Heredis institùtio [
Istituzione di erede; cfr. artt. 588, 642-648 c.c.]
Letteralmente, l’(—) era l’istituzione di erede, ossia la chiara ed univoca designazione del
vocatus [vedi
vocatio ad hereditàtem] e dei
vocati ad successionem. Nel diritto romano la successione dell’erede “
in lòcum et iùs defùncti” (in luogo e nella posizione del defunto) richiedeva l’(—), ossia una disposizione testamentaria avente carattere solenne ed imperativo per mezzo della quale il
de cùius [vedi] attribuiva il titolo di
hères [vedi] ad uno o più soggetti.
La formula tipica era
Titius heres èsto (Tizio sarà erede).
All’(—) doveva accompagnarsi, per il
ius civile [vedi] l’espressa
exheredatio [vedi] degli
herèdes sùi che il testatore voleva escludere dalla successione; mentre per il
ius honoràrium [vedi] era necessaria l’
exheredatio di tutti i
liberi (figli), anche emancipati non istituiti nell’ambito dell’(—).
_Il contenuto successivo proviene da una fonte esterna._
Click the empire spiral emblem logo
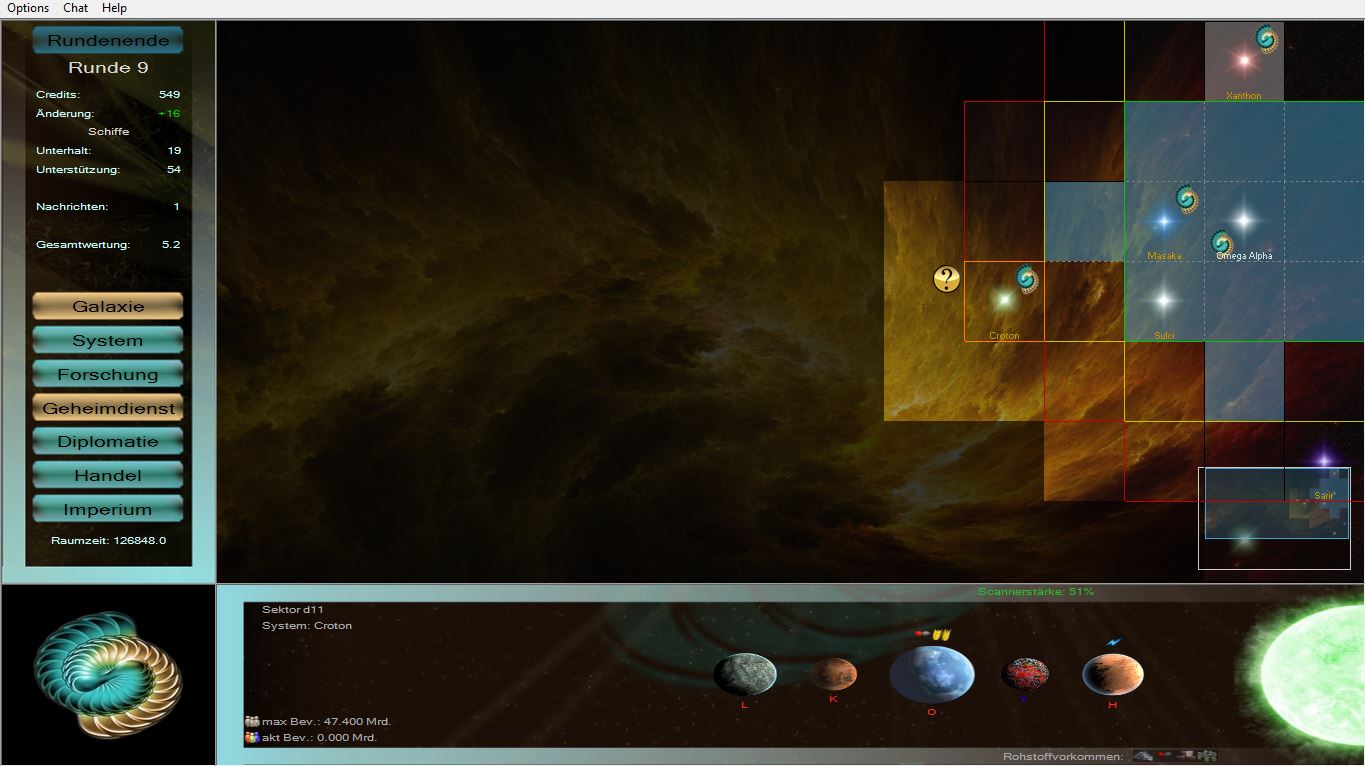The width and height of the screenshot is (1365, 766). point(108,675)
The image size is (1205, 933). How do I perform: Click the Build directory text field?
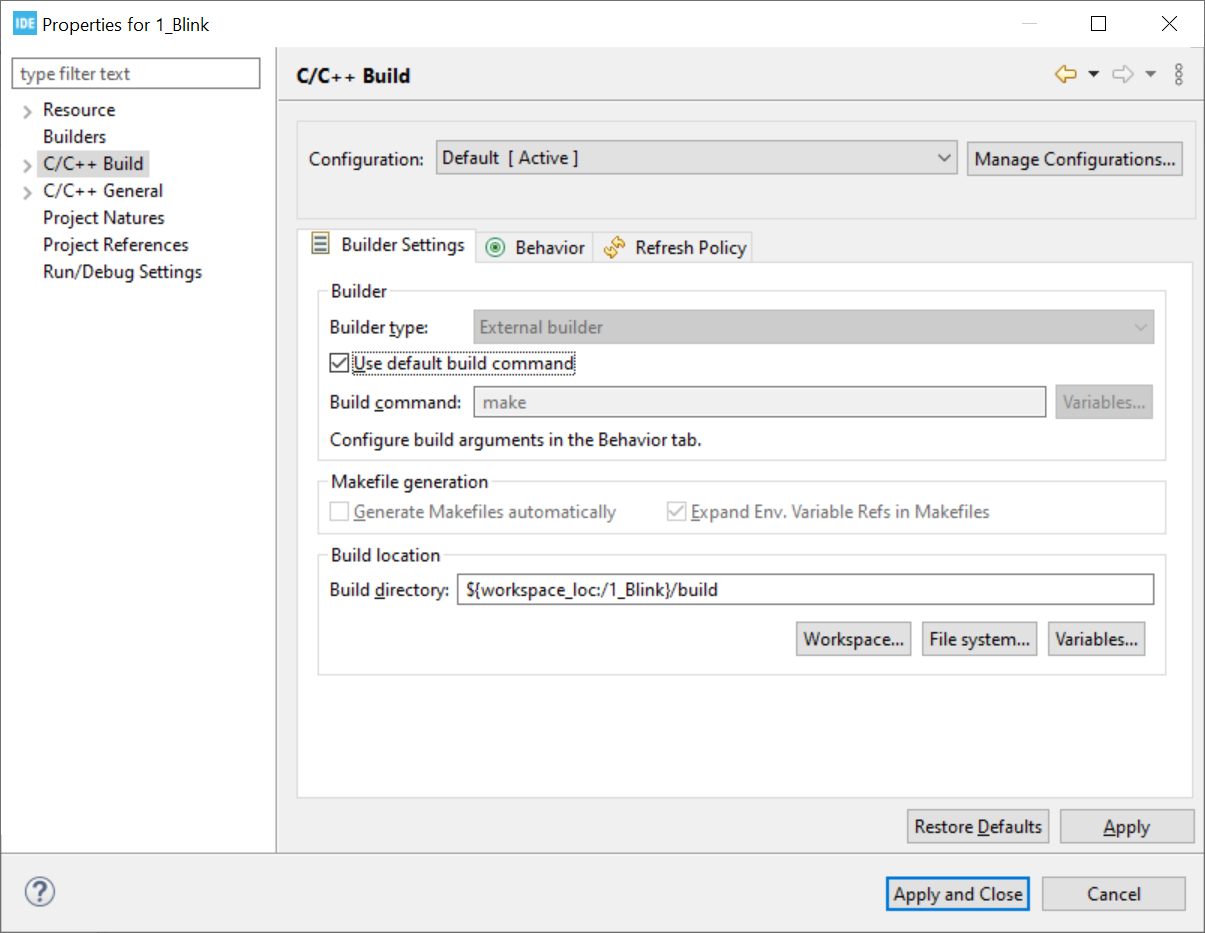pyautogui.click(x=804, y=590)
La persona dell’erede doveva essere individuata in modo inequivoco.
L’
heres poteva essere istituito sotto condizione sospensiva, non sotto condizione risolutiva o a termine (
semel heres,
semper heres).
L’(—) poteva essere effettuata:
—
in universum ius, e cioè rispetto a tutto il patrimonio ereditario;
—
ex àsse rispetto ad una quota;
—
ex certa re, solo rispetto ad una certa cosa;
—
excèpta re, esclusa una certa cosa.
In particolare, si aveva (—)
ex certa re laddove il testatore nominava taluno erede non per una quota del patrimonio ereditario, ma per una singola cosa od un complesso non costituente, quanto meno sotto il profilo formale, una frazione del patrimonio ereditario.
Secondo il
ius civile, una siffatta disposizione aveva carattere contraddittorio in quanto era ravvisabile un sostanziale
contrasto tra l’attribuzione del titolo di
heres e la delimitazione dei beni in relazione ai quali si determinava la successione dell’istituito: in sostanza, se
heres era colui che subentrava nel complesso dei rapporti giuridici, la menzione della
certa res toglieva valore all’(—).
Onde evitare la nullità della disposizione, il giurista
Sabino [vedi], ispirandosi al
fàvor testamènti [vedi], ammise che la disposizione medesima fosse valida
detràcta rèi certæ mentiòne, cioè come se l’aggiunta della
certa res non ci fosse, con la conseguenza che l’erede acquistava tutto il patrimonio ereditario.